# Filtering Red Wine



## bluecorporal (Sep 15, 2010)

I will be ready to bottle my first batch of red wine in the next 7-10 days. 
I have made batches of white and blush wines and filtered them before bottling to get the "polished" finish, and was wondering if there would be any noticeable advantage in filtering a red wine?

Thanks

Doug


----------



## MN-winer (Sep 16, 2010)

I've filtered and not filtered reds and I don't think it makes much of a difference based on what I've seen. The first few kits I did I filtered so I could bottle quicker and drink, but the others I decided that I would have them wait in a carboy for a while and let the dust settle - so to speak.
I don't think filtering affects the flavor. I only did it to avoid sediment falling out on my first baby (wine). Now, I think a little sediment is fine and a sign of a good wine (my opinion). 
Going forward I'm only filtering the whites.


----------



## proksy (Sep 16, 2010)

I am wondering about filtering my batches of wine as well once they get to that point. I'm new to this and only on day 5. I guess my thinking is if the wine doesn't clear up on its own in a few months then I will filter it but what kind of filter should I use. I hear people using cheese cloth, what do you all use?


----------



## Dugger (Sep 16, 2010)

I have filtered most of my wines ( kits), red & white, and one advantage is that you can get to the last drop of wine in the carboy without worrying about getting sediment in the bottles. A disadvantage is that you have to be careful about getting a filter taste in your first bottle or two. Also you have to clean it and there is a cost involved. I don't think there is a difference in the taste whether filtered or not. I will filter all my whites but reds I can go either way when the time comes.
prosky - there are two main types I am aware of - the Erofilter style that I use ( uses 8" round pads) and the buon vino type ( uses smaller square pads) - the euro one is less expensive. Home made types using water filter cartridges are also used.


----------



## Runningwolf (Sep 16, 2010)

I don't filter any wine unless they are completely clear of any sediment. If you age the wine long enough they will clear on their own. A filter will give them a polished look. Reds generally are not filtered.


----------



## robie (Sep 16, 2010)

Unless you want to bottle very soon after clearing and you are worrying about dropping more sediment, or unless your reds looks a little cloudy in the glass, filtering reds is not needed.


----------



## xoltri (Sep 16, 2010)

I've filtered all of the kits I've made and it makes a noticeable difference in the appearance of the wine. I have a buon vino minijet and use the #2 filters exclusively for reds and whites. I highly doubt it changes the flavor, if you're concerned run some RO water though the pads first. That will suck any flavors out of the pads for sure.

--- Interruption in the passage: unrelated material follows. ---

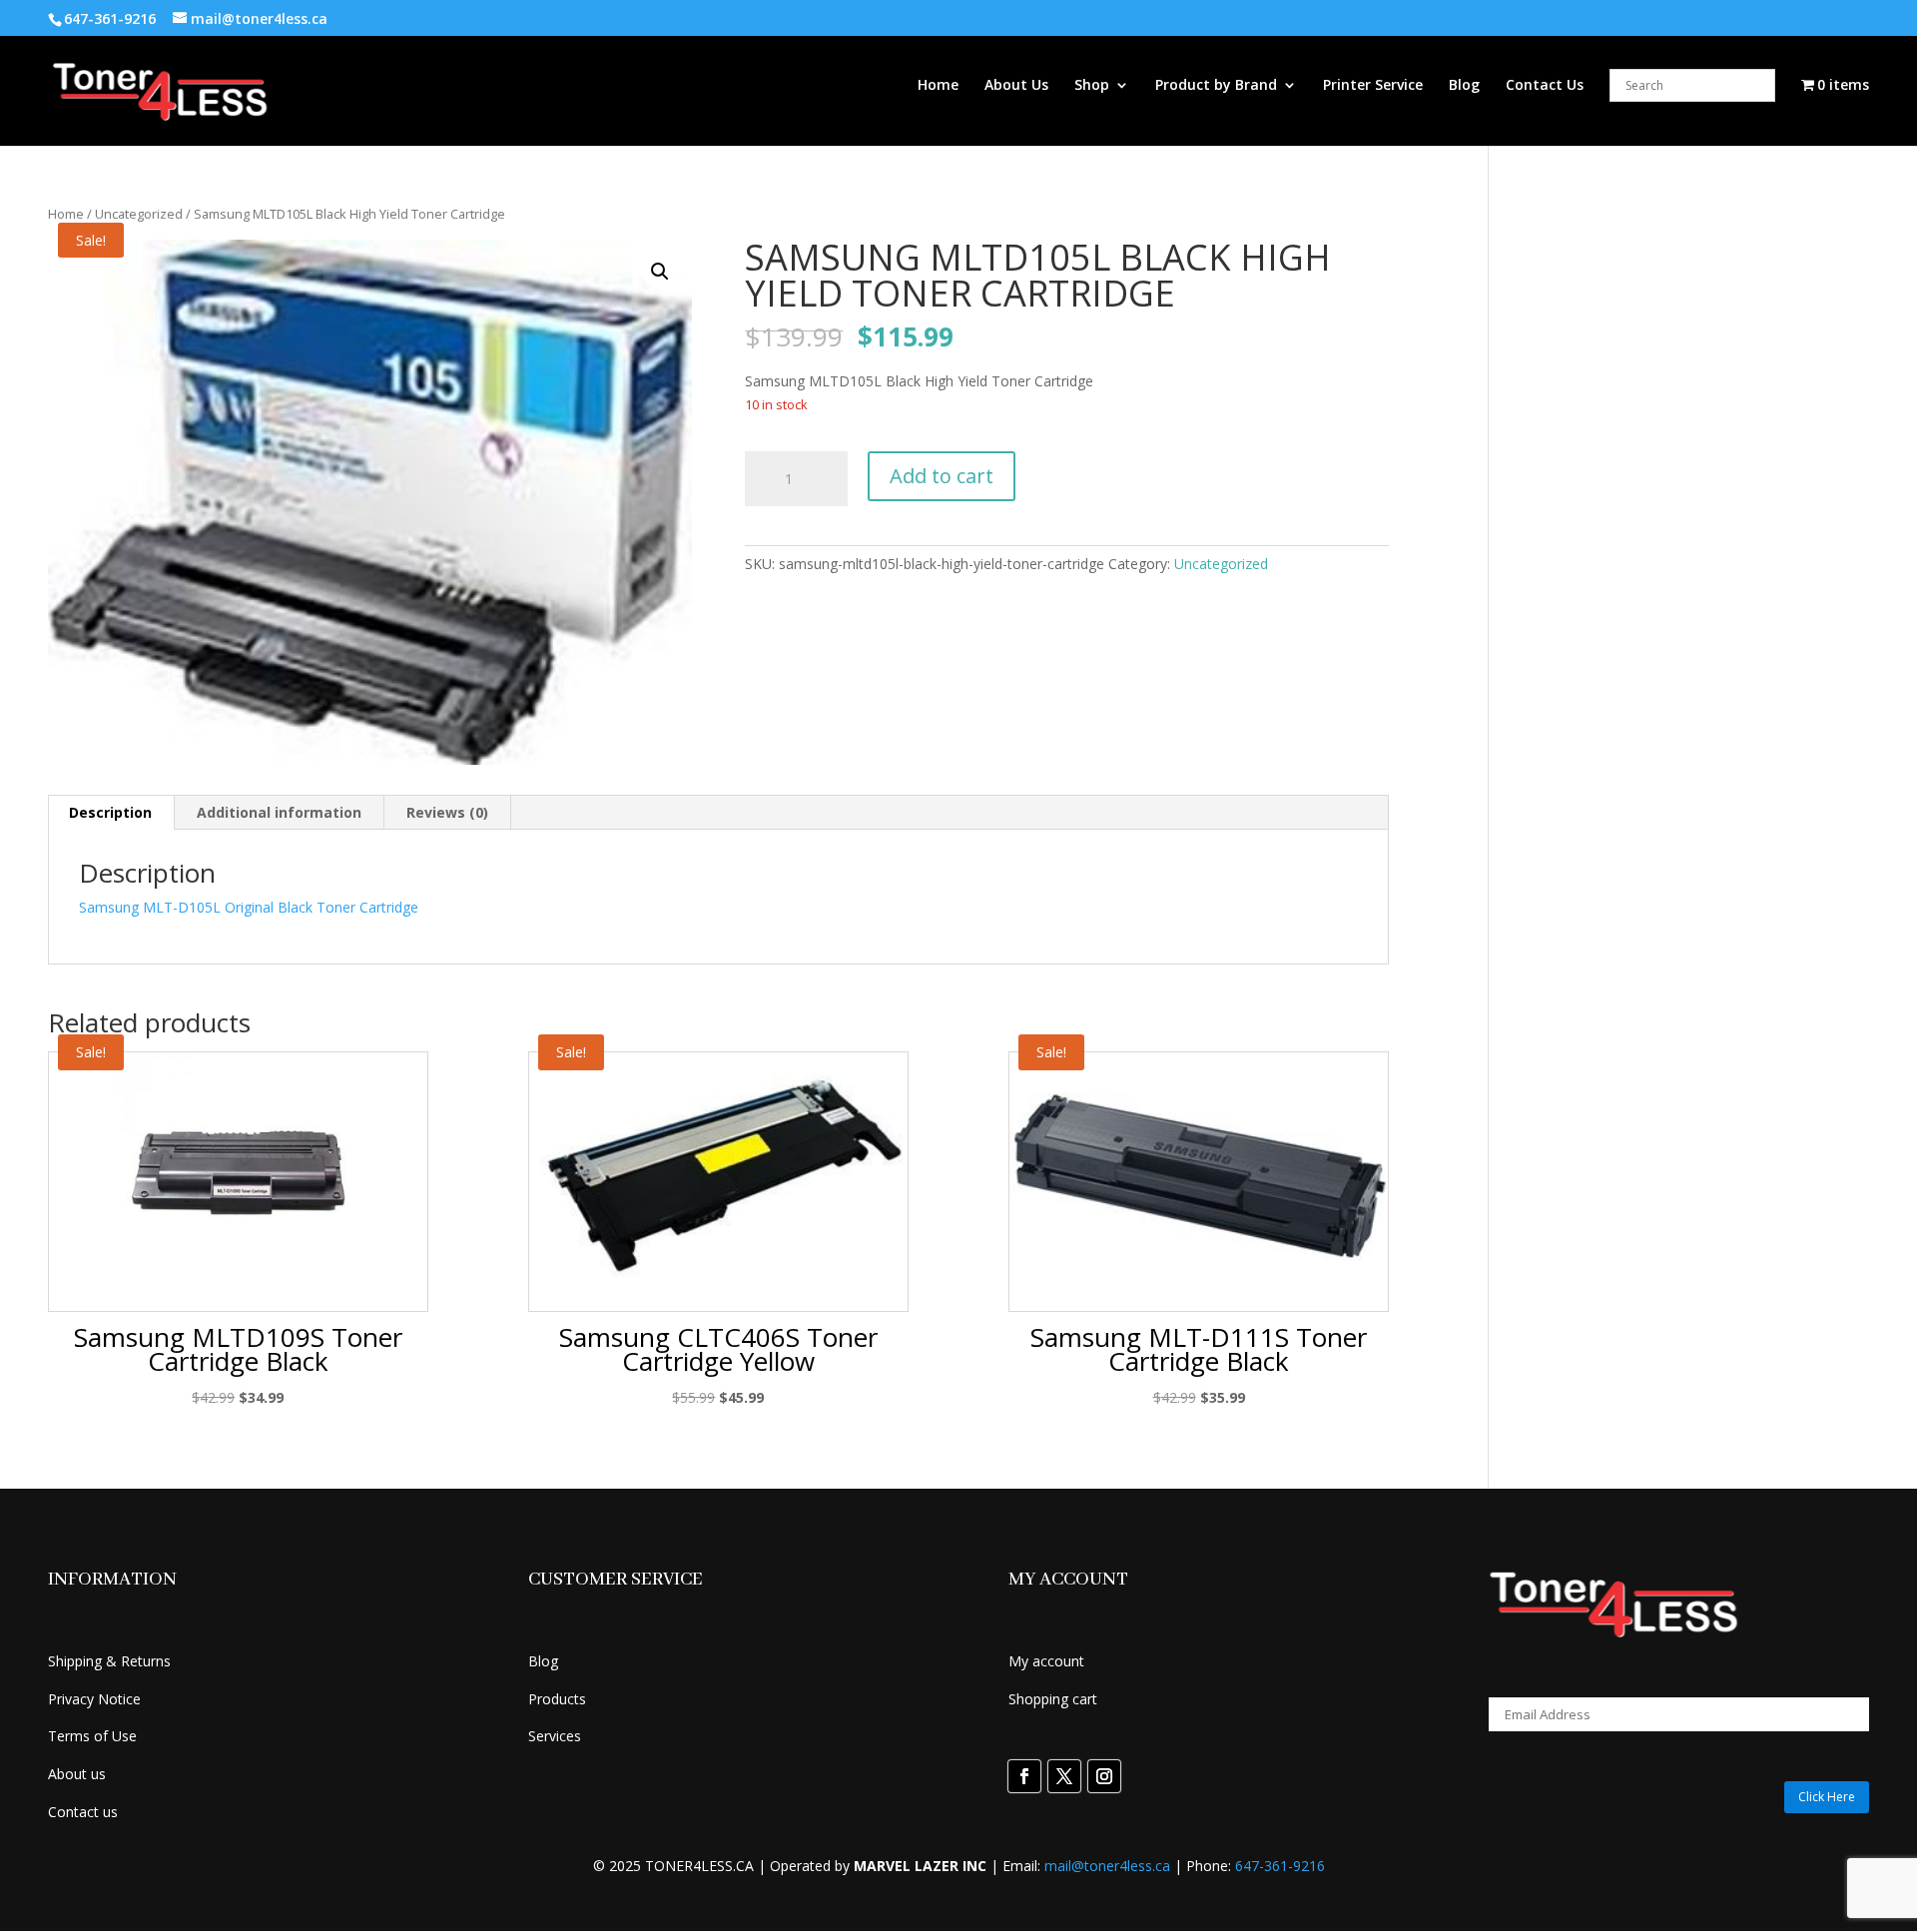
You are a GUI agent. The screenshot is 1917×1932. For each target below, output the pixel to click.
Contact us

I give some wine as gifts and have company over that drink our wine. People may already have some negative opinions about home made wine so I don't want them to be put off by cloudy red or white wine...presentation is almost as important as taste.

The only things I don't filter are my beer because I bottle condition. I also made an apfelwein that I didn't filter and you could tell even in small amounts. I'll filter the next batch for sure.


----------



## proksy (Sep 16, 2010)

I kind of have to agree with that. I am new to making wine but I have friends and family who make batches every year and there was a white wine that someone made that tasted great but was cloudy and no one drank it but me, and it was great, if I were blind I would have never knew the differnece between that and some more pricier bottles at the store. I have decided that I will filter at some capacity, at least through a cheeze cloth or coffee filter.


----------



## xoltri (Sep 17, 2010)

I don't think that a coffee filter will take the haze out of wine. You'll need a 1 micron filter to really add polish. A better option, if you don't want to purchase a wine filter machine, would be to see if you can rent one locally.


----------



## robie (Sep 17, 2010)

I have heard of home wine makers using whole house filters, which you can buy at most home builder stores like Lowes. I don't know what the filtration size is, but from all indications, they do a pretty decent job at polishing.


----------



## proksy (Sep 17, 2010)

xoltri said:


> I don't think that a coffee filter will take the haze out of wine. You'll need a 1 micron filter to really add polish. A better option, if you don't want to purchase a wine filter machine, would be to see if you can rent one locally.



I was totally thinking of using a 1 or 2 micron filter. I've used those before in a vat used to clean auto parts when I was a mechanic. Thanks for the tip. I bought some bargin wines I found on antiwinesnob.com at a store and ran into someone that makes wine and they referred me to a wine/brew shop some 20min away from where I live. I might roll by there and see what I can afford.


----------